## Document excerpt

Our destination lay east of Anchorage, across the waters off of the small community of Whittier, and up a short hike to the Lawrence Glacier. Moderow has been visiting the site for years for recreation and now to track the stunning blue and white glacier’s painful retreat. He describes watching the glacier “deflate like a balloon.” The less glacier ice there is, the less water there is for human use.
We’re joined by glaciologist and geophysicist Emily Baker, who explains that it is normal for glaciers to melt, but there should be enough cold and snow to replenish it “were we in a stable climate, but we’re not in a stable climate it turns out! Who knew?! It turns out, everyone knew.”
Baker recently left her dream job of nine years working at the U.S. Geological Survey studying glaciers in Alaska — a victim of Elon Musk’s so-called Department of Government Efficiency, or DOGE.
The Lawrence Glacier near Whittier, Alaska, is disappearing as a result of global warming, on Aug. 18, 2025. Alaska’s glaciers are melting faster than anywhere else in the world. Antonia Juhasz
“There are people who think we can continue to have a free lunch,” Moderow says, extracting, producing, and burning fossil fuels without devastating harm. Baker adds, “They forget that we’re in an ecosystem we depend upon.”
Dagger to the Heart
Trump’s executive order directs federal agencies to open the Arctic National Wildlife Refuge to oil and gas drilling and expand drilling in the Western Arctic area designated as the National Petroleum Reserve-Alaska, undoing hard-fought victories won during President Joe Biden’s administration that protect native communities and sensitive areas from further harm.

## Exercise aim
Please write out the passage on Alaska's glaciers word for word, starting at "Dagger to the" and ending at "from further harm.". The listing that comes next has no part in this.

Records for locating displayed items
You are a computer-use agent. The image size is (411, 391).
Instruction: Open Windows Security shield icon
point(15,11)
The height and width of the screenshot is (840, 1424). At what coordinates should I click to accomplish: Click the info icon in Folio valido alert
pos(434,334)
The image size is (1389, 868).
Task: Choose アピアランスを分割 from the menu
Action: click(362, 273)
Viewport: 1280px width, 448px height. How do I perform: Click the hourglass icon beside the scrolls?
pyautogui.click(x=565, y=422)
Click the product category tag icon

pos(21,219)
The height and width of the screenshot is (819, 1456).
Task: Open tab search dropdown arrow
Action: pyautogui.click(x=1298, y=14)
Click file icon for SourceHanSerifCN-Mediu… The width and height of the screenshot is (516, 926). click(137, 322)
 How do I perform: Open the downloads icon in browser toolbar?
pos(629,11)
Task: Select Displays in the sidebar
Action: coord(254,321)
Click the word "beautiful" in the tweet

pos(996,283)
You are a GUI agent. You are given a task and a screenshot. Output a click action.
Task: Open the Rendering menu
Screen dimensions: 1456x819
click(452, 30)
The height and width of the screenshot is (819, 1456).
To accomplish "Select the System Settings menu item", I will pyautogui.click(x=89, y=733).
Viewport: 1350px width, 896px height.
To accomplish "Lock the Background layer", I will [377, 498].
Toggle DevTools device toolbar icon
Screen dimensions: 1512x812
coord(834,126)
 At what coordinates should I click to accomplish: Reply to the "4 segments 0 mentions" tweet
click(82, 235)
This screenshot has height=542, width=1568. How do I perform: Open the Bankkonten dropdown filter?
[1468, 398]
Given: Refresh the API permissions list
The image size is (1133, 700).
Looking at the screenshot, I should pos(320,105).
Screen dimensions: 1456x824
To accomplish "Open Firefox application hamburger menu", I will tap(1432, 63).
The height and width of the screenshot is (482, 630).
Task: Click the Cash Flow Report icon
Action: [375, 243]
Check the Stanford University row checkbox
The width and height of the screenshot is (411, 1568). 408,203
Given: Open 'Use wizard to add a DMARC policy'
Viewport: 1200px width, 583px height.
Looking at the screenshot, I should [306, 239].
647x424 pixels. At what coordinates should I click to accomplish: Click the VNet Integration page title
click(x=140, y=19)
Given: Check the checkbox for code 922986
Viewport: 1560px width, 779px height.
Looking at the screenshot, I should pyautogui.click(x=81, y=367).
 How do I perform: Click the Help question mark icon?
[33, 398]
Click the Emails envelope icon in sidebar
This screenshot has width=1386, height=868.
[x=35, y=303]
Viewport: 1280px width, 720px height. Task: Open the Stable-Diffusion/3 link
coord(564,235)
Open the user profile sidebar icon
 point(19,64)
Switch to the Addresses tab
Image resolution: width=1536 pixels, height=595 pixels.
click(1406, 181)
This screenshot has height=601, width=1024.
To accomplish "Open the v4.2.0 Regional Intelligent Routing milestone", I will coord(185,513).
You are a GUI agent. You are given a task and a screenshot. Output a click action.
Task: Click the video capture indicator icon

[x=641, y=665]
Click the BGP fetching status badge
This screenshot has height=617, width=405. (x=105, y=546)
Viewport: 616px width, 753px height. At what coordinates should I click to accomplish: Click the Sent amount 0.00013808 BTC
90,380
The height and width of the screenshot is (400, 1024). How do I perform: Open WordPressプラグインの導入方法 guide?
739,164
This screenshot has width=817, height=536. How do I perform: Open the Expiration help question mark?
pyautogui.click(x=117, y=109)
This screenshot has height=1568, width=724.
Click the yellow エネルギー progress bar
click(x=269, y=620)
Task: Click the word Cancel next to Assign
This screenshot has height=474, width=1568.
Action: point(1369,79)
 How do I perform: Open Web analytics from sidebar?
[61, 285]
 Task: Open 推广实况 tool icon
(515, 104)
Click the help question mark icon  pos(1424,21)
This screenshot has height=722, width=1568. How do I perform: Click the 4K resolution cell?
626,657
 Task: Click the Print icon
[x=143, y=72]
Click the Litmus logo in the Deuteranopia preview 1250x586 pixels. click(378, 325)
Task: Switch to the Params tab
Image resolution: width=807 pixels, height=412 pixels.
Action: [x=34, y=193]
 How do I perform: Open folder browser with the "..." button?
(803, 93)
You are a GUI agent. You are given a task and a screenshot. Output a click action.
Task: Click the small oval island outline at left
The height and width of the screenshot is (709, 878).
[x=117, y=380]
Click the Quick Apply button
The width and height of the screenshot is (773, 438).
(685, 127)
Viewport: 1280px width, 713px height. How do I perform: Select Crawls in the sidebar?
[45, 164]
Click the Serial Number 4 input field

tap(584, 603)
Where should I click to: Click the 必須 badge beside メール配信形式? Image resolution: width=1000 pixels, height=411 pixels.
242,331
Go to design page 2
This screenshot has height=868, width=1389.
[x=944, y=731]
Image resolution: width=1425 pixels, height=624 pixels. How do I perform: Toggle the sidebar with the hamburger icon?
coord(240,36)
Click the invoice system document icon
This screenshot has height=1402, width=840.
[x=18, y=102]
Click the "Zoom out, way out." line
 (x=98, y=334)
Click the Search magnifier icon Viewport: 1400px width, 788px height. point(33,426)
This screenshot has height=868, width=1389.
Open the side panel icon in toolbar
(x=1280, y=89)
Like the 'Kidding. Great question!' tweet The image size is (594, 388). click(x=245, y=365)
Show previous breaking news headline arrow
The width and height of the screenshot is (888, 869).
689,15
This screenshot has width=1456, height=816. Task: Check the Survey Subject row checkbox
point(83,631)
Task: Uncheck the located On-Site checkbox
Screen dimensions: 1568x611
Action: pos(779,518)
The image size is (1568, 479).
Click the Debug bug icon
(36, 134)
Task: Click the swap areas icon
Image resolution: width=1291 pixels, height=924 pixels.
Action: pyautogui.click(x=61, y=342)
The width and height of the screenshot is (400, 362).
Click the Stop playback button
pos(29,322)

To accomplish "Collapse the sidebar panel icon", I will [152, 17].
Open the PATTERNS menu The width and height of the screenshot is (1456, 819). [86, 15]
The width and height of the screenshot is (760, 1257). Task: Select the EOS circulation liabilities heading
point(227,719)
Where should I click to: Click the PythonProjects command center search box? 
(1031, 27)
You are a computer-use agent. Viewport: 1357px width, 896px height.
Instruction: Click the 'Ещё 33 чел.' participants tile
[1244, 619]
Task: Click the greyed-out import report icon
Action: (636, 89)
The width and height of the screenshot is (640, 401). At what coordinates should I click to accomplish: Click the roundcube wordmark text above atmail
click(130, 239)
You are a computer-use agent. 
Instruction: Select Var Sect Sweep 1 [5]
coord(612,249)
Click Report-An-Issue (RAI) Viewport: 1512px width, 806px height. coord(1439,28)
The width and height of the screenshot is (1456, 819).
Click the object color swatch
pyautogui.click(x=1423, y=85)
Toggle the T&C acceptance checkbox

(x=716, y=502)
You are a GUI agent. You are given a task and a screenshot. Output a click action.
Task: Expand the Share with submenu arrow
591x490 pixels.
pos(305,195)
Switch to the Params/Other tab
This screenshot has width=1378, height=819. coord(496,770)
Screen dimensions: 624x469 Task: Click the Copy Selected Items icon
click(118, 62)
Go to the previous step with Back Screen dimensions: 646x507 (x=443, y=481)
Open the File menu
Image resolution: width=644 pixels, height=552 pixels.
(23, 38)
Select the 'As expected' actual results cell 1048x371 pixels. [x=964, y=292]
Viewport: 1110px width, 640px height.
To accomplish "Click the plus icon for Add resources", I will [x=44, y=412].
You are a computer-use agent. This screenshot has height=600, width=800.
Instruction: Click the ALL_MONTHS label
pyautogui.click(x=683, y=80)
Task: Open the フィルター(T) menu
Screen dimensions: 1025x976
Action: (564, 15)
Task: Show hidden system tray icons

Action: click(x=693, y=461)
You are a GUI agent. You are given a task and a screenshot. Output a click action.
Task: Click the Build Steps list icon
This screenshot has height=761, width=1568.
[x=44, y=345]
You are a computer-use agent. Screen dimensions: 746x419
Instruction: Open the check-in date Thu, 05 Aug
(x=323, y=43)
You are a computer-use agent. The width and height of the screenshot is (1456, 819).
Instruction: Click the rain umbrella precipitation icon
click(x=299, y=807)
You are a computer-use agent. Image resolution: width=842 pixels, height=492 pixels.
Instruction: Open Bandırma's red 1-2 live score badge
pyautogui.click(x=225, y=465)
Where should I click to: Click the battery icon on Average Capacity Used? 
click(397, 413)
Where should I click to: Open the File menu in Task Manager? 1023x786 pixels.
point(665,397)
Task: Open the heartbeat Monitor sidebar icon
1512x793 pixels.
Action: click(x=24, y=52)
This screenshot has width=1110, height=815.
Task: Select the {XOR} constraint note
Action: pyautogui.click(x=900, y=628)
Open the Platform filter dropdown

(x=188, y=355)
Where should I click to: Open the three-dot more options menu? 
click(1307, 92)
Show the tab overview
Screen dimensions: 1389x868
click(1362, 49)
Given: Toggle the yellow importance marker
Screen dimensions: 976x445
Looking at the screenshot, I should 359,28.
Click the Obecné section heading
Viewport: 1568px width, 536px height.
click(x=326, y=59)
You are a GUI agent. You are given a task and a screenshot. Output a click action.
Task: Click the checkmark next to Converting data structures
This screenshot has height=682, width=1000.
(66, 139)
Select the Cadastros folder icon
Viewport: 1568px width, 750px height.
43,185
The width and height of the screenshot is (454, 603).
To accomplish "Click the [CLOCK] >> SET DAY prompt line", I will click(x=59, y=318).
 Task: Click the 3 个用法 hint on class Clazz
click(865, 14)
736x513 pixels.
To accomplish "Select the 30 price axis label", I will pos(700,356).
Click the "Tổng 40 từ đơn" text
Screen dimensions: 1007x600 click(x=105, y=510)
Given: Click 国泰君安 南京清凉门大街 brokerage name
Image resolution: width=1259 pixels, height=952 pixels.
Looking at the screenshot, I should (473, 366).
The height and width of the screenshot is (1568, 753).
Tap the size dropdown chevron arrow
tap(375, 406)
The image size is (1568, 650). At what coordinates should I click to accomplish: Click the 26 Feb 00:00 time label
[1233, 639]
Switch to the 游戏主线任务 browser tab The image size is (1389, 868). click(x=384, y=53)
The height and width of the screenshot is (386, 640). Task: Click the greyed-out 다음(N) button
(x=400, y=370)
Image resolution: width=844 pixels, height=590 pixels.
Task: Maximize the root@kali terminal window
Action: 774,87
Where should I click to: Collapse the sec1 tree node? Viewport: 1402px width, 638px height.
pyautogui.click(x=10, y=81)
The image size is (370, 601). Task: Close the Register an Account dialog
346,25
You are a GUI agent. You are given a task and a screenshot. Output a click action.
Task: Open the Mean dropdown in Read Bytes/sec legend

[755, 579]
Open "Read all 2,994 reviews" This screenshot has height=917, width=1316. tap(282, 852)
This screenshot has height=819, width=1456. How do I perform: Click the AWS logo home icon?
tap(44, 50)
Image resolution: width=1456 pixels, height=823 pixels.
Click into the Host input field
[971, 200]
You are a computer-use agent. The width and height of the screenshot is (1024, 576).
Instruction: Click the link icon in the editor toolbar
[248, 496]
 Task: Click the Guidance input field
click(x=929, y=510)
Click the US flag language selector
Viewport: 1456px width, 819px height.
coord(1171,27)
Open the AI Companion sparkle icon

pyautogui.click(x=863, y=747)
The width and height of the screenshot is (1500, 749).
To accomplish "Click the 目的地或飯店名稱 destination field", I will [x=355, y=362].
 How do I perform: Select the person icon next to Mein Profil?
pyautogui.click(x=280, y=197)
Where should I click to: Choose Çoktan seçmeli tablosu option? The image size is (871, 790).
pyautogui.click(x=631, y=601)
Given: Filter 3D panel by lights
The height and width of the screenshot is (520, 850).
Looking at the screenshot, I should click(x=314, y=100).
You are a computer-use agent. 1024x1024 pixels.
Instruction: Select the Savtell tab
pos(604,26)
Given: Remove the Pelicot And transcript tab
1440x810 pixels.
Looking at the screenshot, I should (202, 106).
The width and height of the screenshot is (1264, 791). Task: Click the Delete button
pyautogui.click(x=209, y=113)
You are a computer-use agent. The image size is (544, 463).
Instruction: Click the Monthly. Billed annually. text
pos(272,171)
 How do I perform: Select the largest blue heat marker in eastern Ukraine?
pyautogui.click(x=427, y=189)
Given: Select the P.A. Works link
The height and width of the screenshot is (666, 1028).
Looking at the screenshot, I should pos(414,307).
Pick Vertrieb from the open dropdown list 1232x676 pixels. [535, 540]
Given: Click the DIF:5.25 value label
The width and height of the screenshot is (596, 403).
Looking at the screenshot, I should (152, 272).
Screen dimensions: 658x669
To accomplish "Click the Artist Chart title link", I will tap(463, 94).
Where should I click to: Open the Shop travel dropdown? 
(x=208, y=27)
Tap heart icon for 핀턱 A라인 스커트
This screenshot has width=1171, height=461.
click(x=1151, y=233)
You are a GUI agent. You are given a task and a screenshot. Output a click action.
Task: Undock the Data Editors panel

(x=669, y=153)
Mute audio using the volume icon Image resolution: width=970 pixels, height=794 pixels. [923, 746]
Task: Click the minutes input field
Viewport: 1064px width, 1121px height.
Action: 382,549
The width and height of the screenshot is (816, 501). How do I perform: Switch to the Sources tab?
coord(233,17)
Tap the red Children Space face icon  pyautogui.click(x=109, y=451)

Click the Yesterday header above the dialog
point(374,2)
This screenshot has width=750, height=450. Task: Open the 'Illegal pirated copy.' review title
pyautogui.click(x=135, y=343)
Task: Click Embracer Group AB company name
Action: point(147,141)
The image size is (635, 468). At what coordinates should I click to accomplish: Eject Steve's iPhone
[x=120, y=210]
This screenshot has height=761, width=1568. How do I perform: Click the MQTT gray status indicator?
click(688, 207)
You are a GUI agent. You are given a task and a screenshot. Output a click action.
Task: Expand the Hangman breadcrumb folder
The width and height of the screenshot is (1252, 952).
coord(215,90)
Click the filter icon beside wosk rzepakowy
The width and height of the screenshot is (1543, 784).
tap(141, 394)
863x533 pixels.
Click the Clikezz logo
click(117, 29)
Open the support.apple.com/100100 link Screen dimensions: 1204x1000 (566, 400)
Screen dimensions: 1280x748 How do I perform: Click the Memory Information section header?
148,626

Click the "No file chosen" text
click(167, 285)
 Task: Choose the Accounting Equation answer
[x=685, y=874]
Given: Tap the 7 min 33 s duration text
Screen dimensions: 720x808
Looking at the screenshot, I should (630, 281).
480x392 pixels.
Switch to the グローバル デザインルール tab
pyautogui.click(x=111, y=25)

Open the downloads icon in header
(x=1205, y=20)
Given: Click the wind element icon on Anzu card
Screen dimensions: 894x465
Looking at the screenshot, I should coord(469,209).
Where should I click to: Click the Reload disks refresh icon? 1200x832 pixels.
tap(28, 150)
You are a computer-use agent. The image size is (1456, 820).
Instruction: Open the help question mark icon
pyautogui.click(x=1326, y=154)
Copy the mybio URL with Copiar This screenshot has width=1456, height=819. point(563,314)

## Completed exercise
Dagger to the Heart
Trump’s executive order directs federal agencies to open the Arctic National Wildlife Refuge to oil and gas drilling and expand drilling in the Western Arctic area designated as the National Petroleum Reserve-Alaska, undoing hard-fought victories won during President Joe Biden’s administration that protect native communities and sensitive areas from further harm.